同社の場合、企画職で入社すると最初はアシスタントとしてディレクターの下で「資料リサーチ」「仕様書作成」「デバッグ」「バランス調整」などの仕事に就きながら自分の企画を暖めていくことになるそうですが、そこに至らず疲弊で抜けていってしまう人が多いそうです。無論アシスタントという仕事も得られるものが少ないわけではありません。しかし「成長曲線という意味では徐々に下がっていくことになります。若い時間を便利屋で過ごしてしまうのはかなりの損失です。
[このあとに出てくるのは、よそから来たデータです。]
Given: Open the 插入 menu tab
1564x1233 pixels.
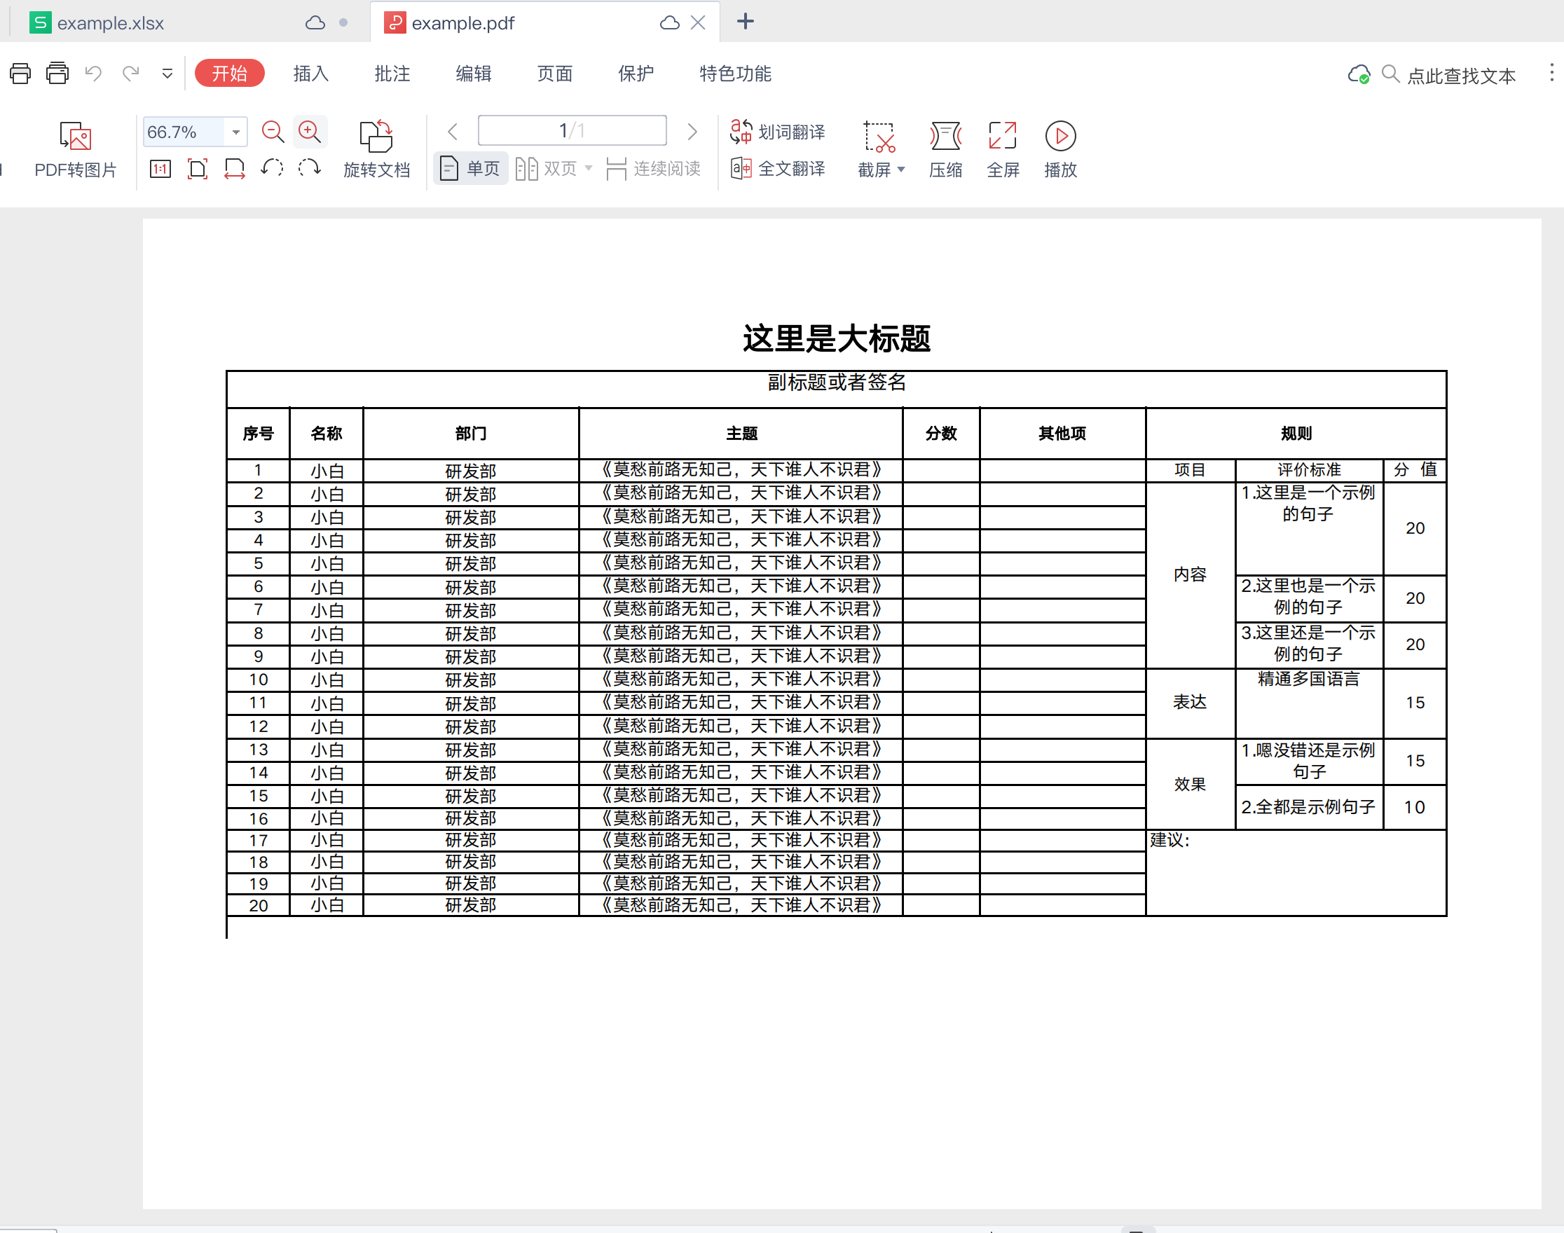Looking at the screenshot, I should coord(310,74).
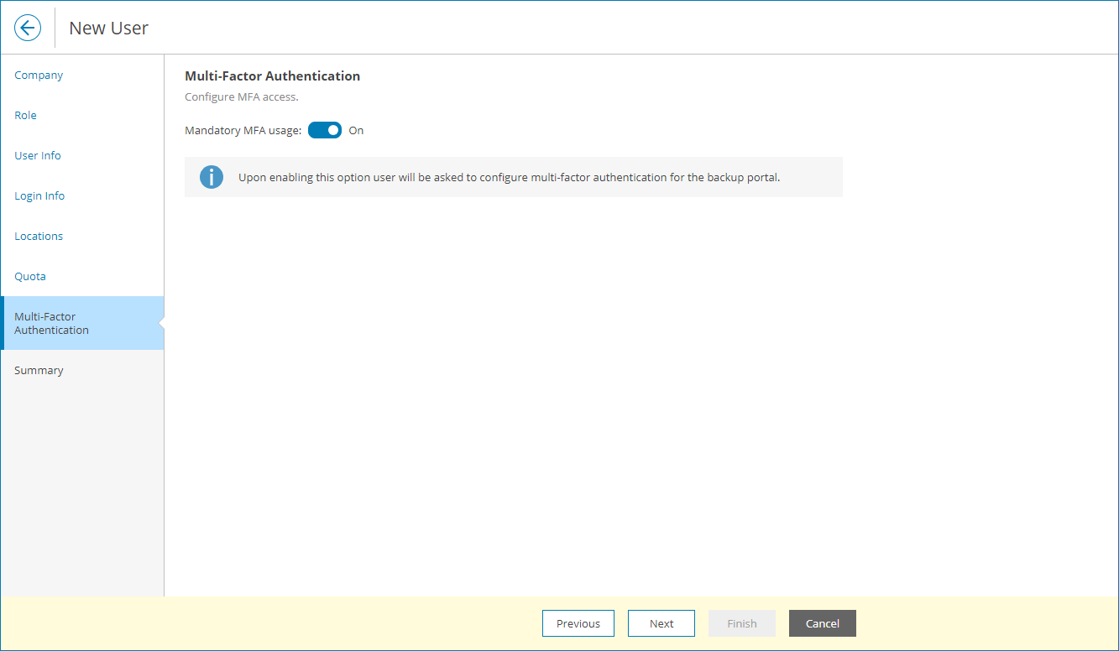This screenshot has width=1119, height=651.
Task: Select the Summary step
Action: point(39,370)
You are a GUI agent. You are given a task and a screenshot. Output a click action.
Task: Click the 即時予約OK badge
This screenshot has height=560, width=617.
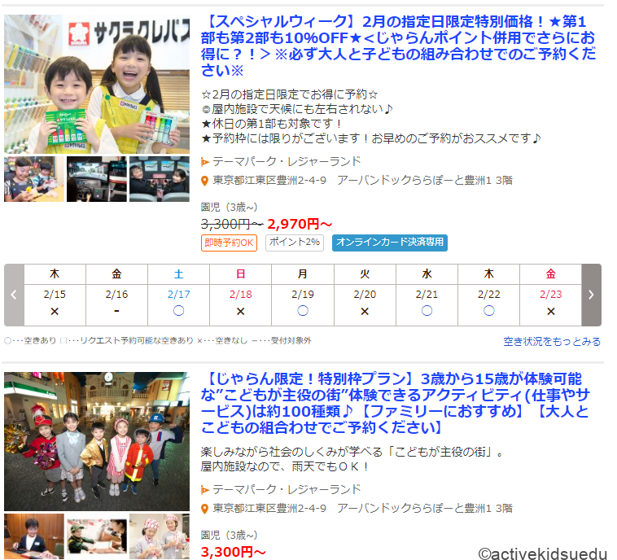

早くディレクターになって360度の視野で仕事をするべきなんです」と平魯氏は話します。

「転職会社と話すと、"20代は若さでいける、30代は実績が必要だ"と言います。つまり何を作ったか、です。"名刺代わりの一本"を早く持たせるという観点で後進育成に励んでいます」

ディレクターになり"名刺代わりの一本"を持つためには自分の企画を通さなくてはなりません。どうやったら、上司をYESと言わせる企画を作ることができるのか。それが講演の趣旨です。

■負けない企画書とは

最初に平魯氏は「負ける企画書」の例を挙げました。

・回転寿司をゲーム化 カジュアルスピード仕分けゲーム
・3D立体視技術でプシャーフィールドに進撃の絶望世界を再現
・ARで着せ替え可能なプリクラマシーン
・最大4人で同時プレイ可能なミニゲーム集
・ご当地マスコットキャラを育成! コレクション&バトルがアツい!!

といったものです。平魯氏はこれらは「遊びの説明を行ったに過ぎず、コンセプトではなく概要説明に過ぎない」と指摘。遊び方や技術を説明しているだけで、なぜ人々が遊んでくれるのか、売れるのかが暗示(明示)されていないと言います。
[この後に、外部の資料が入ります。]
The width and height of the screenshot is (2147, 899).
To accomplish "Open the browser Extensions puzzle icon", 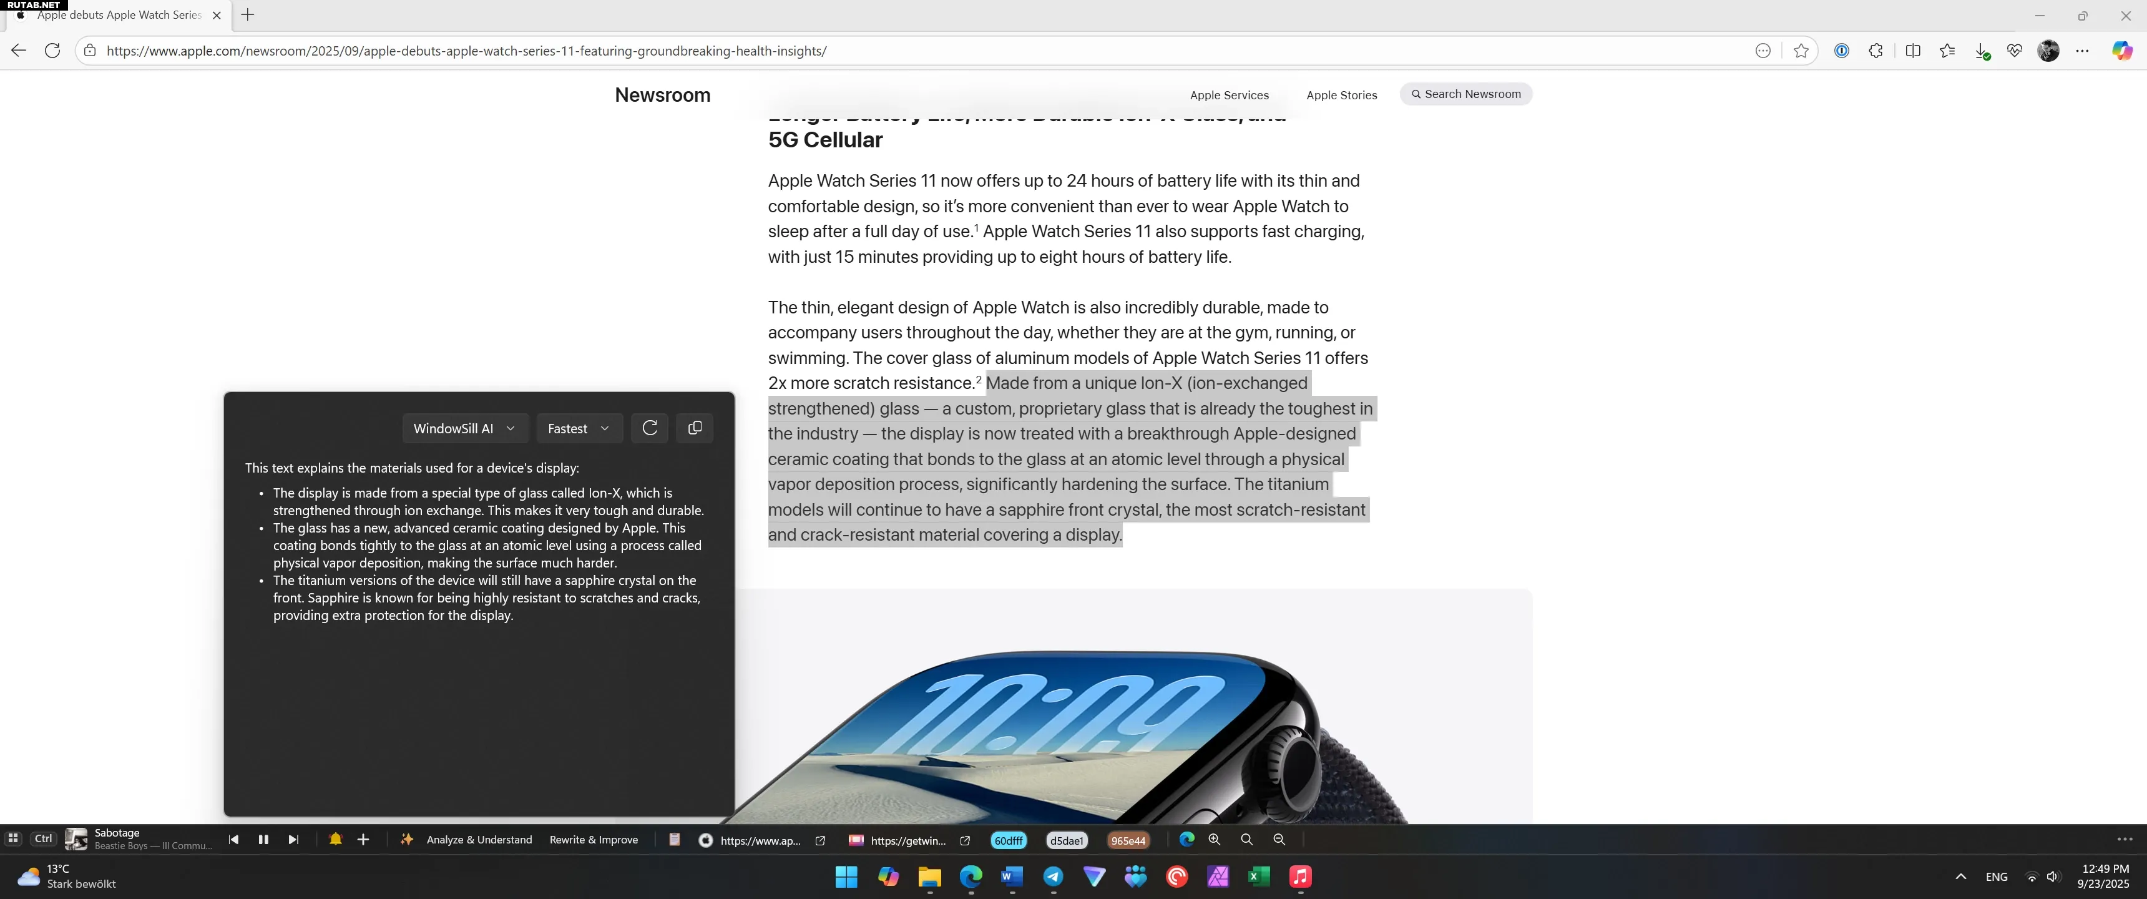I will 1875,51.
そして企画書に対するよくあるダメ出し「この技術、コスト高くて無理じゃない?」「この技術、実用性低いでしょ?」「このキャラ、本当に人気あるの?」「この世界観、よく分からないんだが?」「他と何が違うの?」といった言葉の直撃を受けることになると言います。企画の根幹が否定されてしまうと再起不能です。この遊びが面白いと企画書を書いたのに、それが否定されては挽回の余地がありません。

平魯氏はこうした企画書は「思い付いたゲームギミックから膨らませていくことによって生まれる」と言います。根幹となる遊びに様々な要素を付け加えていくことで(つい不安になって、と平魯氏は説明)、あらゆる要素のてんこ盛りとなり、「おまえのやりたい企画は何なのか」と言われる企画書になるのです。それは遊ぶお客さんの姿がイメージできない企画書でもあります。そうしたものに投資する会社はあるでしょうか。

平魯氏は「逆算の企画立案」をする必要があると話します。一番最初に考えるべきは枝葉末節のギミックではなく、"どういう社会現象を起こしたいのか"という、そのゲームが生まれることによって変わる世界です。アプローチは幾つかありそうです。

・生活習慣の変化
・人の回遊ルートの変化
・人のつながり方の変化
・人の集まる空間の変化
・ゲームの遊ばれ方の変化

具体的に平魯氏が手掛けてきた作品のコンセプトを見ると分かり易いでしょう。ちなみに、処女作の『ソウル・サーファー』は入社1年目に企画を出し、翌年からディレクターとして制作に携わったものだそうです。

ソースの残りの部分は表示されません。